[Excerpts from a dataset]
>>>

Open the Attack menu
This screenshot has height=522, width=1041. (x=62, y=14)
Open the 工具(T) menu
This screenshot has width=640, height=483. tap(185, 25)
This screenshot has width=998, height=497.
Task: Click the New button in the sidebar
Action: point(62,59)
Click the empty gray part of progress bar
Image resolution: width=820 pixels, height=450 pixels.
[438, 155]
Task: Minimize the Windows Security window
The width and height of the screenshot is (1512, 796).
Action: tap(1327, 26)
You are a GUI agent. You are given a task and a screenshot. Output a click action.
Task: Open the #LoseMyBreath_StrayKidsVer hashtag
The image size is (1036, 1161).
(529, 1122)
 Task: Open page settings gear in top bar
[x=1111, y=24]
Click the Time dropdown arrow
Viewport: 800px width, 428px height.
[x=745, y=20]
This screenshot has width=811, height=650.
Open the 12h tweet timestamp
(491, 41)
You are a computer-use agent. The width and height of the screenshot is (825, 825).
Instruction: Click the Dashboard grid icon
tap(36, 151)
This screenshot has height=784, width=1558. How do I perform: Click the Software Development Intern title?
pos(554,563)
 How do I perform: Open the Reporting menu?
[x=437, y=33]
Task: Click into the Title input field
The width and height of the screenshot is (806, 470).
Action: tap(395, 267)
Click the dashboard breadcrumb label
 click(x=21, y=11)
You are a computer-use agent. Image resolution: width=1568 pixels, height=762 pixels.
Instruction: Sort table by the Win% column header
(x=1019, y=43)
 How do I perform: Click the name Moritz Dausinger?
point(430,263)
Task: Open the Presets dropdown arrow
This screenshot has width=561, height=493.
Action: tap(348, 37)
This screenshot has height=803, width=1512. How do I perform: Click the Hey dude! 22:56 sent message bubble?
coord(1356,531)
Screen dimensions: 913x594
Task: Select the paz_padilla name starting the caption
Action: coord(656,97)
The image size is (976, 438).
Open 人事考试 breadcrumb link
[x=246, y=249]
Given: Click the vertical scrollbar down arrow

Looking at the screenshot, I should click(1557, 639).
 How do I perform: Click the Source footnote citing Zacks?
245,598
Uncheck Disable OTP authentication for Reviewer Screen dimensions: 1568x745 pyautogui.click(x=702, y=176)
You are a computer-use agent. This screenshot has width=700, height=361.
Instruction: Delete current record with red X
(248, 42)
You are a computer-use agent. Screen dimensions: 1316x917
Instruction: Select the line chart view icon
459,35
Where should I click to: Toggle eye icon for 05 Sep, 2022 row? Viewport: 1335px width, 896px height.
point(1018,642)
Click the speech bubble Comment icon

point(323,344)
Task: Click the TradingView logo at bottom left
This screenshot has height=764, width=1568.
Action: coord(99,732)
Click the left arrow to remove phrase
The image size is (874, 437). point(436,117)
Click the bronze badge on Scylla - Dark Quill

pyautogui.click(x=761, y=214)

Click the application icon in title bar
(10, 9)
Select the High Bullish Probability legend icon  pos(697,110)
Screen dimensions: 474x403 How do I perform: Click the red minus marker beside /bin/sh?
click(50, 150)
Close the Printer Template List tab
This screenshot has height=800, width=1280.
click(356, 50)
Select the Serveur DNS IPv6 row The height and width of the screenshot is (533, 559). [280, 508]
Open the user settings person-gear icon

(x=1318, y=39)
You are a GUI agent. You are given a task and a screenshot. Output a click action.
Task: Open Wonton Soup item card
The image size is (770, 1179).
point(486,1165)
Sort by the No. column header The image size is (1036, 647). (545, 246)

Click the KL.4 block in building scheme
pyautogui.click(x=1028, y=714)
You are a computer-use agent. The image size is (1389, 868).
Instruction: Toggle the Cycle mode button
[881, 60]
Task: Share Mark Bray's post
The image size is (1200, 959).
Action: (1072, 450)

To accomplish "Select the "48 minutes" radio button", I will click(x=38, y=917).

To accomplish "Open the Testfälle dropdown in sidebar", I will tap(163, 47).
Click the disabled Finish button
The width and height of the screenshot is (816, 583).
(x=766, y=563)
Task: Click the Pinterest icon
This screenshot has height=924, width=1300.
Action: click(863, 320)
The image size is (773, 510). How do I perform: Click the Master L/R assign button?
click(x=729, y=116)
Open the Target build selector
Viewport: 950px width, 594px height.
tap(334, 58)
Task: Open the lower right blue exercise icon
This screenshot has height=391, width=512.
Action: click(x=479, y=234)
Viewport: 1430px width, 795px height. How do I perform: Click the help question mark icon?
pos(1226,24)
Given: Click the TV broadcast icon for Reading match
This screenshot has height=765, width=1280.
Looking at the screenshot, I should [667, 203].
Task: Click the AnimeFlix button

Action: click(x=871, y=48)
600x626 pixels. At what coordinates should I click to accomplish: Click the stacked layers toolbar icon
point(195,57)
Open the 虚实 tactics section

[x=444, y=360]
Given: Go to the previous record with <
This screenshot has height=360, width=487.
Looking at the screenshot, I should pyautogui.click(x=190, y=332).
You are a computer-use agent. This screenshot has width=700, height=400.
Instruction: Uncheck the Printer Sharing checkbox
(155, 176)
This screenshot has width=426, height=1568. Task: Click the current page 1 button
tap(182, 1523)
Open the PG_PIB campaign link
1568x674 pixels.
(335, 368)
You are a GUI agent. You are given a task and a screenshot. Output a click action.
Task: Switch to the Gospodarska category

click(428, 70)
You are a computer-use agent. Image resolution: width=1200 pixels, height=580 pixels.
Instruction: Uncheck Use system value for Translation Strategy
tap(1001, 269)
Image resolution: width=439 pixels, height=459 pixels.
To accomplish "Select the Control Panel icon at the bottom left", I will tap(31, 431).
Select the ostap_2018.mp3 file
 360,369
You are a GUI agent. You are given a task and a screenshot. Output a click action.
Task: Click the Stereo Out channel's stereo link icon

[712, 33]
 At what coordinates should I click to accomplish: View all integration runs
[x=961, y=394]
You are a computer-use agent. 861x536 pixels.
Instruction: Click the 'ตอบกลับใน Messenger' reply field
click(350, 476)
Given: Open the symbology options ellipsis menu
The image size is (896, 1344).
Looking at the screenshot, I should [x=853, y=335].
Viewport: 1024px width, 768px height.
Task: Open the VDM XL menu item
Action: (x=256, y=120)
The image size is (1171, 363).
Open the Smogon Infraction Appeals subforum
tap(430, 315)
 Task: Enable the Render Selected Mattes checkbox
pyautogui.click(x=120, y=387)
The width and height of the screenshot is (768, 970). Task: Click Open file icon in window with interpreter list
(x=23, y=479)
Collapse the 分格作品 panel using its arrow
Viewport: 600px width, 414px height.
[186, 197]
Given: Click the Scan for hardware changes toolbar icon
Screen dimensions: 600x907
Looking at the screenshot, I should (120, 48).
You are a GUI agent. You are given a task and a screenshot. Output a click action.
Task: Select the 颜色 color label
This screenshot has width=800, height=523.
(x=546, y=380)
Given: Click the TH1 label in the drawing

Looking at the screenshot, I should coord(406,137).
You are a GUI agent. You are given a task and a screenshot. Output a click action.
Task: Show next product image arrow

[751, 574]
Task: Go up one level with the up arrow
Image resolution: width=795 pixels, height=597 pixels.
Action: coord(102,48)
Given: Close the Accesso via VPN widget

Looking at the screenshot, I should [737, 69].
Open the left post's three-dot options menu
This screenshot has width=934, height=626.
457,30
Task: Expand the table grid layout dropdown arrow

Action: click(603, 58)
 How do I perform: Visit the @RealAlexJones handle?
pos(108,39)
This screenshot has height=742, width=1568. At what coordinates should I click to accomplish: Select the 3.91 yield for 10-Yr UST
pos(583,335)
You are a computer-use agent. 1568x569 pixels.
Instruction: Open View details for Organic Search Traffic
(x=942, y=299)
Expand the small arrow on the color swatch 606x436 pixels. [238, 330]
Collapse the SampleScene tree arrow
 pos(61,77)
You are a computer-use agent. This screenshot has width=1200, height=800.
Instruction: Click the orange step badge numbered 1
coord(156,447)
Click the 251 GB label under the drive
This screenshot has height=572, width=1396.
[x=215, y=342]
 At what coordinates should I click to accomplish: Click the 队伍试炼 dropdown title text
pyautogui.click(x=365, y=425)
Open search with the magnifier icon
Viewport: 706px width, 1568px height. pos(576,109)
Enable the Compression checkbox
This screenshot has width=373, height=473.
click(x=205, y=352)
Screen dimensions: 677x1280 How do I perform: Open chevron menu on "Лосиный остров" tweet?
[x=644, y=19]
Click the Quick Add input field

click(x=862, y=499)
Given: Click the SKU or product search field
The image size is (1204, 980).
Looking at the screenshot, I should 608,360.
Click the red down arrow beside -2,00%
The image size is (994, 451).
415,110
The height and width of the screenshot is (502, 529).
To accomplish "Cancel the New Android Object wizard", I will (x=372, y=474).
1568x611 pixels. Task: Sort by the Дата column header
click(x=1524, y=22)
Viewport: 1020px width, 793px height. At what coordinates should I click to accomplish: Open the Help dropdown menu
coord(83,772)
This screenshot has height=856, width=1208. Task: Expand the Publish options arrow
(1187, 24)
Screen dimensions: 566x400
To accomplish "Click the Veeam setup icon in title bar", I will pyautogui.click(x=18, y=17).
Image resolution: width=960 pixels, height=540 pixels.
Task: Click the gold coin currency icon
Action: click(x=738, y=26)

<<<

* ACTIVITY *
Could you repeat exactly the lines above from the line with "The image size is (1036, 1161)." up to and including the line with "You are a computer-use agent. The width", and only those?

* TASK SOLUTION *
The image size is (1036, 1161).
(529, 1122)
 Task: Open page settings gear in top bar
[x=1111, y=24]
Click the Time dropdown arrow
Viewport: 800px width, 428px height.
[x=745, y=20]
This screenshot has width=811, height=650.
Open the 12h tweet timestamp
(491, 41)
You are a computer-use agent. The width and height of the screenshot is (825, 825).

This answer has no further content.